At this point, Murray Energy CEO Bob Murray has been unable to persuade federal or regional regulators that they should raise electricity prices for average people just to subsidize coal-fired power plants that are due for retirement.
Bloomberg reports that Murray is now considering buying the power plants so he can sell coal to himself.
From this we can infer that Murray is neither an economist or even a smart businessman as Bloomberg explains:
While Murray would be free to sell coal at any price to a captive power plant, that wouldn't make it an economic transaction. Either the mine underprices its coal, and that part of the business suffers, or it overprices it and the already struggling generator goes deeper into the red. The bottom line is that even cheap coal struggles to compete in today's market, no matter who owns the assets.
To be clear, the rules may vary depending on where you live and who your local utility is, but a power plant generally does not tell customers what they will pay for electricity. Electricity rates are determined by regional regulators, power authorities, and utility companies.
Murray could buy coal-fired power plants that are retiring, but that doesn't mean he could start charging higher rates to justify the cost of keeping them running so he can sell coal to himself. That's not up to him.

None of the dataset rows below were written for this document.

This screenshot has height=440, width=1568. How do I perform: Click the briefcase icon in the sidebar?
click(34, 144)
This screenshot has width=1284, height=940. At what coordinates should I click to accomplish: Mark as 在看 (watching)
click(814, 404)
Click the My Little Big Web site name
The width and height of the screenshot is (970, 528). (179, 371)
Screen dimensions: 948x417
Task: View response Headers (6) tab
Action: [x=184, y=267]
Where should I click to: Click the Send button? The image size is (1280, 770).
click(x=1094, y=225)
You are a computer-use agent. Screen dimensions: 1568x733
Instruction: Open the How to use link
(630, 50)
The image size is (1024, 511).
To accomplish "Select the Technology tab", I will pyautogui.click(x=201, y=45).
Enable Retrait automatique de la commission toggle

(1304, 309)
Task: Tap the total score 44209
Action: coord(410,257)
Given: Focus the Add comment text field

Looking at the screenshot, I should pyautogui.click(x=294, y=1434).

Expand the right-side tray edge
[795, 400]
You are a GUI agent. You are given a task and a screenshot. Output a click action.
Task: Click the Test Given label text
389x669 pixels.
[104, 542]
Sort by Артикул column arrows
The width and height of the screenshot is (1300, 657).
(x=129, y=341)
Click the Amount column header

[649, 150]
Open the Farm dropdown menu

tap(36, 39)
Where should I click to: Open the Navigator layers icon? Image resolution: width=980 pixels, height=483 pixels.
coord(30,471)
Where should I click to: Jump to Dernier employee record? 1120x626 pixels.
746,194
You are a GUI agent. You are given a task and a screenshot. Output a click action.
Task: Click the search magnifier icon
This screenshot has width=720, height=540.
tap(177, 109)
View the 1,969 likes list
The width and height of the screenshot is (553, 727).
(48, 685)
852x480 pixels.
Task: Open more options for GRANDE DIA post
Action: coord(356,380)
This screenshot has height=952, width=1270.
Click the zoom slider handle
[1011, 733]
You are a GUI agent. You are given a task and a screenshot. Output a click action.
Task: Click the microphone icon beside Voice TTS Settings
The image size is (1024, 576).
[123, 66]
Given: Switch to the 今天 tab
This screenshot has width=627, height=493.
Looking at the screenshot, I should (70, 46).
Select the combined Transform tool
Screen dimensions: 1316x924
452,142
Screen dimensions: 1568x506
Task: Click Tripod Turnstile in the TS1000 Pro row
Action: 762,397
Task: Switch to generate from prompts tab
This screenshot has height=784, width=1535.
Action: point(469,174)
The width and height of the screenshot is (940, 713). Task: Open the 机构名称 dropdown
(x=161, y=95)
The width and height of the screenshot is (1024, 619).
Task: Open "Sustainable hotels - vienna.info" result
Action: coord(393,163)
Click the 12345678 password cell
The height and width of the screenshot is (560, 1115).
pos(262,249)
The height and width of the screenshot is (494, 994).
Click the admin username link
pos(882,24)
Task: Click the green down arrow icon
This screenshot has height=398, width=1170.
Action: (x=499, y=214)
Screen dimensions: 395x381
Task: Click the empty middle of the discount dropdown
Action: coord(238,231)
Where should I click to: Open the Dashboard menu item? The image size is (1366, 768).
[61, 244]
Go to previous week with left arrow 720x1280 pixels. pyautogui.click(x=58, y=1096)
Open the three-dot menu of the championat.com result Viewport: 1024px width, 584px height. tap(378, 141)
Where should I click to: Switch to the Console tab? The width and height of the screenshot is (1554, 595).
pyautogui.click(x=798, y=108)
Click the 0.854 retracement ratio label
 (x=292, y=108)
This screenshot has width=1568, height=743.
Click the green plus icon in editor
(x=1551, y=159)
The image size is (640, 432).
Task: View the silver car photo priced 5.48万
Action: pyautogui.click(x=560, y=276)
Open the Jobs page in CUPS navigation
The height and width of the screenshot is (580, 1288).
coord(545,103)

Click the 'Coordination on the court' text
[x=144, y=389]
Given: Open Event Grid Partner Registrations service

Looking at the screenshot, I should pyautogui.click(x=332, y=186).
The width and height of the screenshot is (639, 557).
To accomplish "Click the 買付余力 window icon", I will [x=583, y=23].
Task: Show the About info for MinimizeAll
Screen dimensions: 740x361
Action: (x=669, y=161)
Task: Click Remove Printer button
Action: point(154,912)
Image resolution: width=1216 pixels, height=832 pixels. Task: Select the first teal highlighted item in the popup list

As Bloomberg explains, Murray would essentially have to subsidize himself by accepting a loss on raw coal shipments to increase revenue at a power plant that is going out of business. He wouldn't have the authority to pass costs down to residents and consumers. If Murray tells an electric utility company that the price is going up for no justifiable reason, the utility could switch to a different provider and that provider will likely be a natural gas, wind, or solar provider.
There's still a remote possibility that Energy Secretary Rick Perry will use an obscure rule to grant subsidies to the retiring power plants owned by FirstEnergy (Murray's biggest customers), but if he does I expect it will be challenged in court by numerous parties from environmentalists to state governments and utility companies.
Murray cannot personally be in a great deal of financial trouble if he is considering buying power plants on a whim.